- [WHAT IS ASKED]: Rename "icon" to "symbol" throughout the material, starting at its first line and ending at the line containing "Viewport: 417px width, 600px". Return only those lines, with nothing else changed.

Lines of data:
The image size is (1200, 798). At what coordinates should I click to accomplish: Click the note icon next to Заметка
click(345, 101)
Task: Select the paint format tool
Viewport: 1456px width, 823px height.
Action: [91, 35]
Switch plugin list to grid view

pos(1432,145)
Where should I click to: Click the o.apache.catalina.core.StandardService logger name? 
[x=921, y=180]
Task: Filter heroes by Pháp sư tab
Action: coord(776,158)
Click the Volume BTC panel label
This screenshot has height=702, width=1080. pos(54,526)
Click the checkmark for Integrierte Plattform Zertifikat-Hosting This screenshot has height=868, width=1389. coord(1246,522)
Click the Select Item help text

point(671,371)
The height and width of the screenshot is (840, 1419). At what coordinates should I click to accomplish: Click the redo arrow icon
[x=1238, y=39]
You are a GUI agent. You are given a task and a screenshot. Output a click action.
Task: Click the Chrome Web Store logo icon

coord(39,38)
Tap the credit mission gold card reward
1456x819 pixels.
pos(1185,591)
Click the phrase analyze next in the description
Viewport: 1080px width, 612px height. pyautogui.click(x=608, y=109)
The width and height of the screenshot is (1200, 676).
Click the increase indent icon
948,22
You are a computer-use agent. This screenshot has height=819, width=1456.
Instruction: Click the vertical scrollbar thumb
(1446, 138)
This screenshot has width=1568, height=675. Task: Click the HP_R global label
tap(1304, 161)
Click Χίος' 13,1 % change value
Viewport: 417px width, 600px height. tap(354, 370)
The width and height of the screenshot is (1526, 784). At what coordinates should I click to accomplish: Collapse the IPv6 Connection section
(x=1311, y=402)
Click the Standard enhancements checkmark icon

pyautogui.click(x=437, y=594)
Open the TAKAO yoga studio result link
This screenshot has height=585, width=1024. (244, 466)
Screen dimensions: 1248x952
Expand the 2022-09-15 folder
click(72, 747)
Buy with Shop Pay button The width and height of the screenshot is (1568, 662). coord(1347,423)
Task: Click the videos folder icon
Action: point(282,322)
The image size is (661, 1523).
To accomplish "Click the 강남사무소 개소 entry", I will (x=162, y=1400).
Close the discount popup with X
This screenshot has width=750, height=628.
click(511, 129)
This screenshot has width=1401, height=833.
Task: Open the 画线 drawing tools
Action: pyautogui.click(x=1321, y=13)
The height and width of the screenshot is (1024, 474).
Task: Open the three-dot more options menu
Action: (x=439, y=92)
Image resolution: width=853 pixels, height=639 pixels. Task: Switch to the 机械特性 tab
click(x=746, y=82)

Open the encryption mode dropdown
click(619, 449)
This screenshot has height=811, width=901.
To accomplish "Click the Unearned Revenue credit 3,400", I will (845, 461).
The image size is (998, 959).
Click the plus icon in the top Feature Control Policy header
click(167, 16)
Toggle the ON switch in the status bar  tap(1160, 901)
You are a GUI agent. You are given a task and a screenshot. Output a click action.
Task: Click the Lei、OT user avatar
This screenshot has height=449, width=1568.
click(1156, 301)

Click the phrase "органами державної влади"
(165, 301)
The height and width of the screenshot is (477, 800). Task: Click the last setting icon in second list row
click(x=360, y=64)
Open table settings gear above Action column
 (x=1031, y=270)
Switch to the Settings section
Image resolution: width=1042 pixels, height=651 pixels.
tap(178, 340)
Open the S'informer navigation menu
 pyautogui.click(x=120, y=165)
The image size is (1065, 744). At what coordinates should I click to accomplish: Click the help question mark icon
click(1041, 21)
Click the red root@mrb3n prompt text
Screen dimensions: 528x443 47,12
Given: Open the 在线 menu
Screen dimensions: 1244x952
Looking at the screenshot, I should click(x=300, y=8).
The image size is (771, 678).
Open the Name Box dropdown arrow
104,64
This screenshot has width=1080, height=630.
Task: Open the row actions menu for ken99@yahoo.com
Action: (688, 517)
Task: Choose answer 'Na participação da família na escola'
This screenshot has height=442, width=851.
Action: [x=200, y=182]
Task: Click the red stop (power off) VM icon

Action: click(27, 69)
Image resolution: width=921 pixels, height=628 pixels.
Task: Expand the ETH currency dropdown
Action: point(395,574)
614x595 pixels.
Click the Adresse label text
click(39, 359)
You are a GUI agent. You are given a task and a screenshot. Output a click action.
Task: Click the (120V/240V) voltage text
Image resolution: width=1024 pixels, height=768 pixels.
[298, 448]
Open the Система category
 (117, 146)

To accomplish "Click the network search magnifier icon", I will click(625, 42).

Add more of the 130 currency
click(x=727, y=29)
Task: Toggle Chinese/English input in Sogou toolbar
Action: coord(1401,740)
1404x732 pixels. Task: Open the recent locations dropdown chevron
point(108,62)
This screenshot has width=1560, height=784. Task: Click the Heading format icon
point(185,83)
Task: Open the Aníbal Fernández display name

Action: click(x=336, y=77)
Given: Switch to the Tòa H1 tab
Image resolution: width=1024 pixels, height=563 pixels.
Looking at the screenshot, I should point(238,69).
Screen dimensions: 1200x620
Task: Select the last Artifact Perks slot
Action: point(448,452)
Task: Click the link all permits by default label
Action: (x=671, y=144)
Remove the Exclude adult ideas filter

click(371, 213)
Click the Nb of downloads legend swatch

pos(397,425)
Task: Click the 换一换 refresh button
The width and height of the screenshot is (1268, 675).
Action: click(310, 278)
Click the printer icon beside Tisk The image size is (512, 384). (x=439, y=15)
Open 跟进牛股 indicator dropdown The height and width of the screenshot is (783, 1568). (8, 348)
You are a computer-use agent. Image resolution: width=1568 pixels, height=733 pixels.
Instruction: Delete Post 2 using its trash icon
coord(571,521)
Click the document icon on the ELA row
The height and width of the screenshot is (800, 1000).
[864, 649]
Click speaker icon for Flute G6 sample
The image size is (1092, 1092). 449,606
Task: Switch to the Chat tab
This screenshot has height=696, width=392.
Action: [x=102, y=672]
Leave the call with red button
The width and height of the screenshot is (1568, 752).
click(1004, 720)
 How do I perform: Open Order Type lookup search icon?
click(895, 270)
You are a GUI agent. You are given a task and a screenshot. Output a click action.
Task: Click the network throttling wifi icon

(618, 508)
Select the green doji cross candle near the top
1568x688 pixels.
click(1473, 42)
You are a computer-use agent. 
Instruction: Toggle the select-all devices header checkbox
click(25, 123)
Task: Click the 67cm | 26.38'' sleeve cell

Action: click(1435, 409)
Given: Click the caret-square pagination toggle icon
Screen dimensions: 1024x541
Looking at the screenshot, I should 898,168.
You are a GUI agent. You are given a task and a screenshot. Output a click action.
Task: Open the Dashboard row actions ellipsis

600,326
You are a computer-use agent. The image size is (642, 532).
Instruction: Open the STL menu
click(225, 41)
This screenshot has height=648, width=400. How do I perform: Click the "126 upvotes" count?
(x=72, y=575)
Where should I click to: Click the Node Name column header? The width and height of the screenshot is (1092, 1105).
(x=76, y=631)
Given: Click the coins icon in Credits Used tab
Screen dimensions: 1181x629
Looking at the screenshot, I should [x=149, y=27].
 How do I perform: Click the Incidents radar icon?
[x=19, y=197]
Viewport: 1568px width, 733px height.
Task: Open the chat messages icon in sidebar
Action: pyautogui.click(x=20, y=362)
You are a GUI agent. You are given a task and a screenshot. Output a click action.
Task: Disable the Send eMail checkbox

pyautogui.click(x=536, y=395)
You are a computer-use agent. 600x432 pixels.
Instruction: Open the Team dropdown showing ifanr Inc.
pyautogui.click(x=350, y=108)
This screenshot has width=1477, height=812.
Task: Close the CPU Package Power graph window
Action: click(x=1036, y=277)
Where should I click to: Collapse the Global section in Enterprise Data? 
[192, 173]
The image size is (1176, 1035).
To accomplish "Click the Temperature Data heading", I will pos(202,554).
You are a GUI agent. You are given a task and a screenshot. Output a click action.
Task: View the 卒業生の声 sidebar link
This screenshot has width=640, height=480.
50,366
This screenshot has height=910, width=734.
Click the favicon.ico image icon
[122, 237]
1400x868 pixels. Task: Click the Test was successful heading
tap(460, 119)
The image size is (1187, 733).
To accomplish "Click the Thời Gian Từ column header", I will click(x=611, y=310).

- [WRITTEN REPLY]:
The image size is (1200, 798). At what coordinates should I click to accomplish: Click the note symbol next to Заметка
click(345, 101)
Task: Select the paint format tool
Viewport: 1456px width, 823px height.
Action: [91, 35]
Switch plugin list to grid view

pos(1432,145)
Where should I click to: Click the o.apache.catalina.core.StandardService logger name? 
[x=921, y=180]
Task: Filter heroes by Pháp sư tab
Action: coord(776,158)
Click the Volume BTC panel label
This screenshot has height=702, width=1080. pos(54,526)
Click the checkmark for Integrierte Plattform Zertifikat-Hosting This screenshot has height=868, width=1389. coord(1246,522)
Click the Select Item help text

point(671,371)
The height and width of the screenshot is (840, 1419). At what coordinates should I click to accomplish: Click the redo arrow symbol
[x=1238, y=39]
You are a GUI agent. You are given a task and a screenshot. Output a click action.
Task: Click the Chrome Web Store logo symbol

coord(39,38)
Tap the credit mission gold card reward
1456x819 pixels.
pos(1185,591)
Click the phrase analyze next in the description
Viewport: 1080px width, 612px height. pyautogui.click(x=608, y=109)
The width and height of the screenshot is (1200, 676).
Click the increase indent symbol
948,22
You are a computer-use agent. This screenshot has height=819, width=1456.
Instruction: Click the vertical scrollbar thumb
(1446, 138)
This screenshot has width=1568, height=675. Task: Click the HP_R global label
tap(1304, 161)
Click Χίος' 13,1 % change value
Viewport: 417px width, 600px height. tap(354, 370)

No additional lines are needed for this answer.